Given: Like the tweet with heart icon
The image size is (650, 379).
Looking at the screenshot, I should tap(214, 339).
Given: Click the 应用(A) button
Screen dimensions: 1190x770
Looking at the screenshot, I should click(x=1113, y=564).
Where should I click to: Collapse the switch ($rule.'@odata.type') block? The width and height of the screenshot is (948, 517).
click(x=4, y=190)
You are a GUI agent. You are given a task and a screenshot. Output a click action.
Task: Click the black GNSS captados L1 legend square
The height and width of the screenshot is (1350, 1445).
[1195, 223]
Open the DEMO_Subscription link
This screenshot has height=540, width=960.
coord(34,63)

━━━━━━━━━━━━━━━━━━━━━━━━━━━━━━

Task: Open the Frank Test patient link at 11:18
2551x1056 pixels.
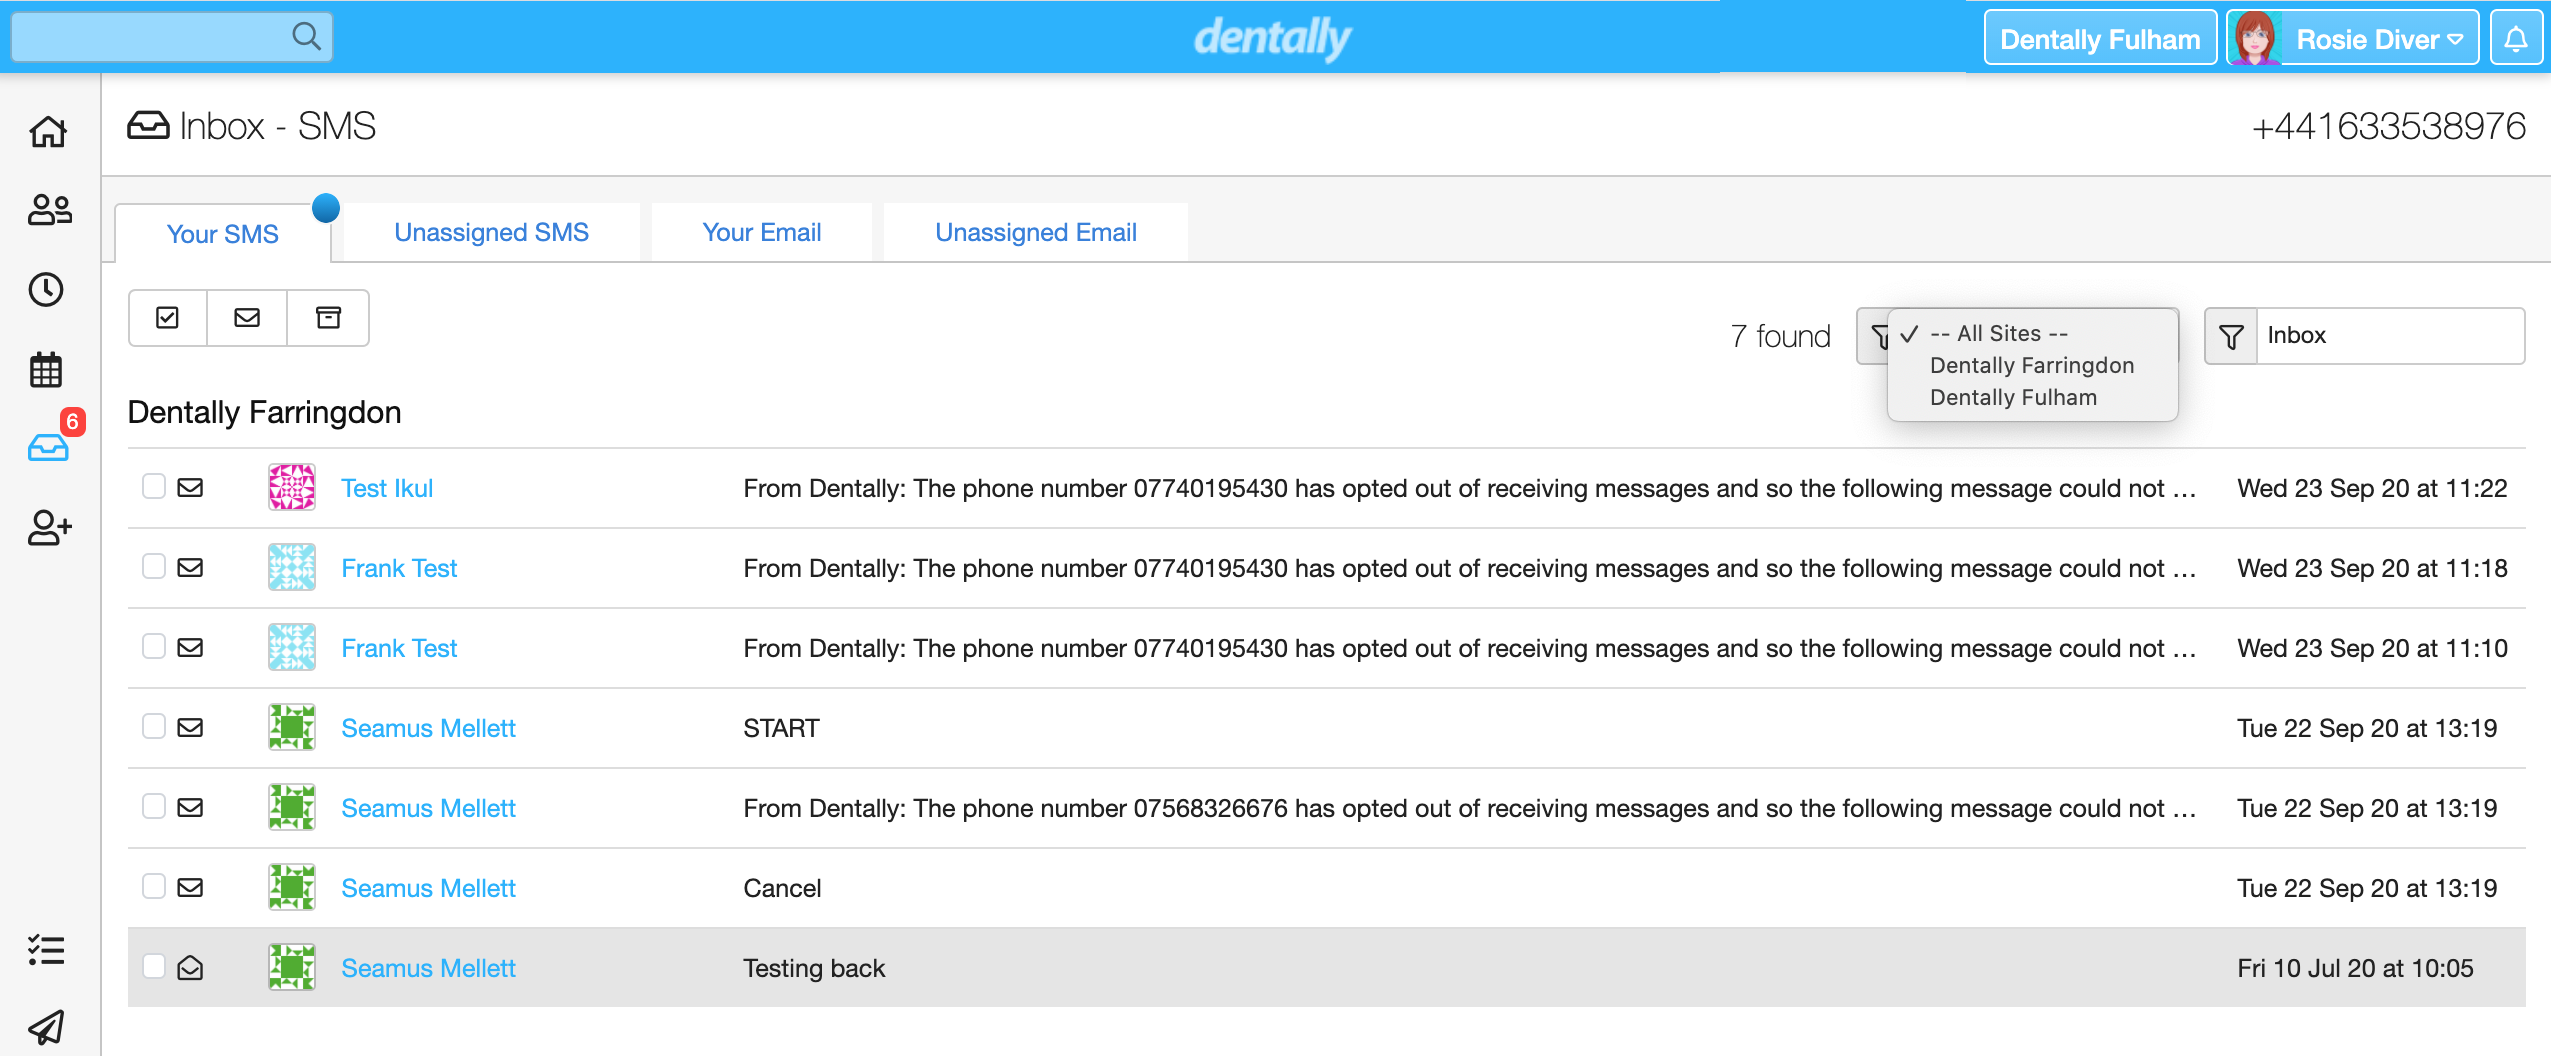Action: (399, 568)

━━━━━━━━━━━━━━━━━━━━━━━━━━━━━━

(Instructions to follow): Go through the entries. Report every line that contains the word "link".

(Task response):
Open the DEMO_Subscription link
Task: Open the Frank Test patient link at 11:18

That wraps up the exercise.